GIVEN ENTRIES ▸
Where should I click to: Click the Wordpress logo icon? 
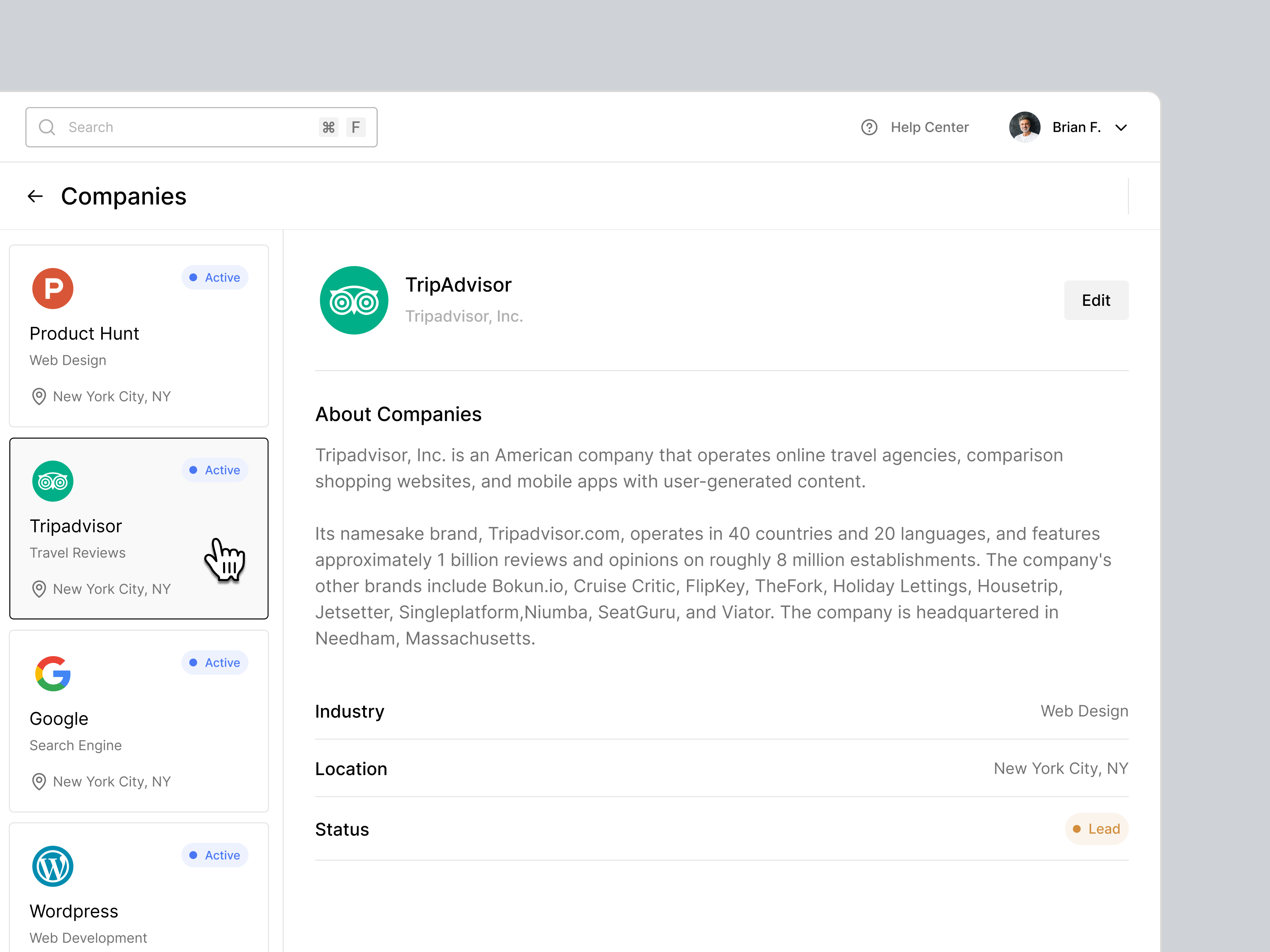[53, 866]
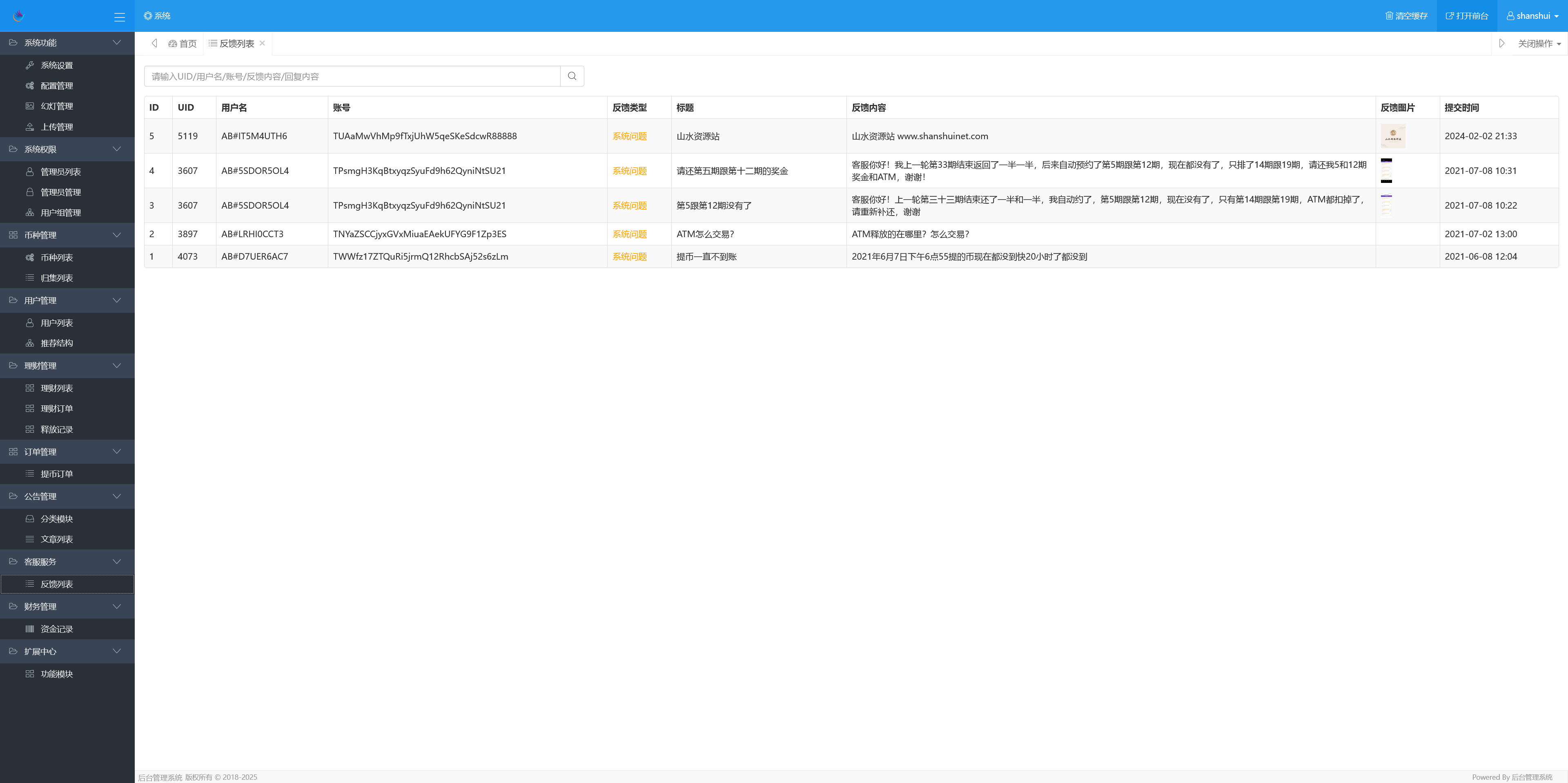This screenshot has height=783, width=1568.
Task: Select 管理员列表 person icon
Action: [29, 171]
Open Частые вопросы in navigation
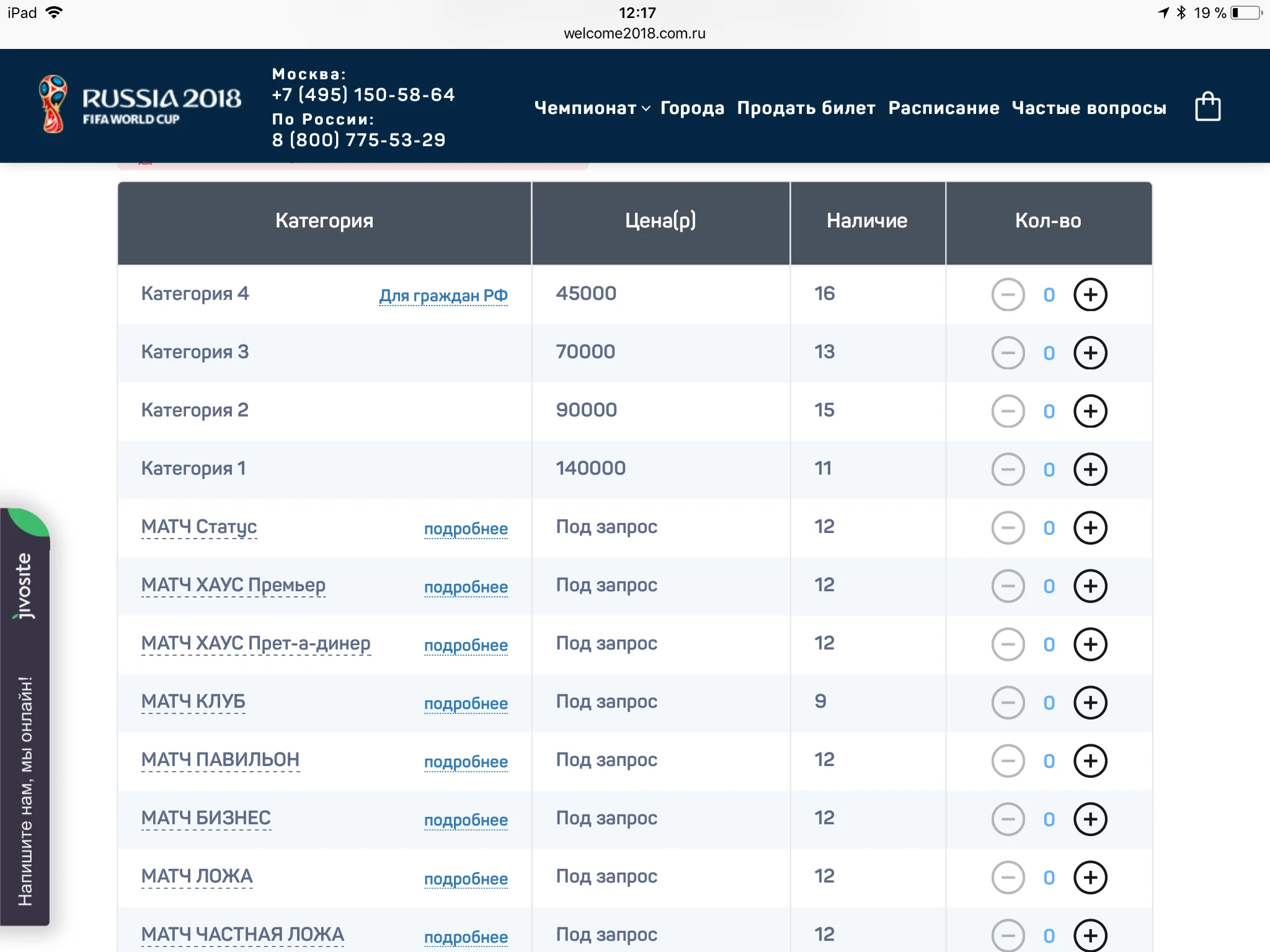 [x=1088, y=108]
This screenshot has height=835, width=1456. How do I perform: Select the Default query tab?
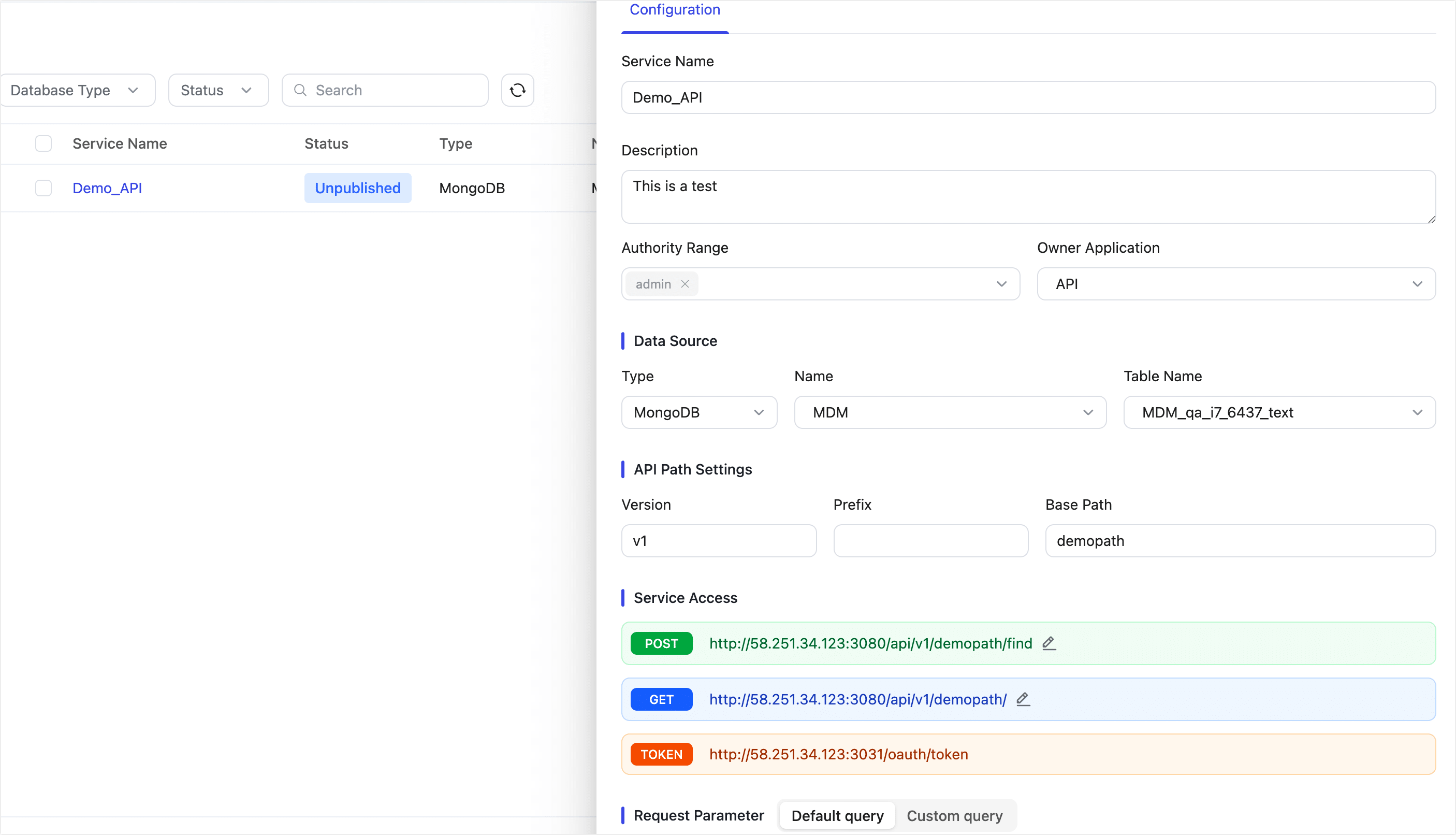coord(837,815)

WHAT YOU SHOULD DO ▸ Omit the pictures and reproduce the records above exactly.

EXPECTED ANSWER ▸
Where should I click to: Click the Wordpress logo icon? 
[53, 866]
This screenshot has height=783, width=1568.
Task: Select 管理员列表 person icon
Action: [29, 171]
Open Частые вопросы in navigation
 [x=1088, y=108]
This screenshot has height=835, width=1456. How do I perform: Select the Default query tab?
coord(837,815)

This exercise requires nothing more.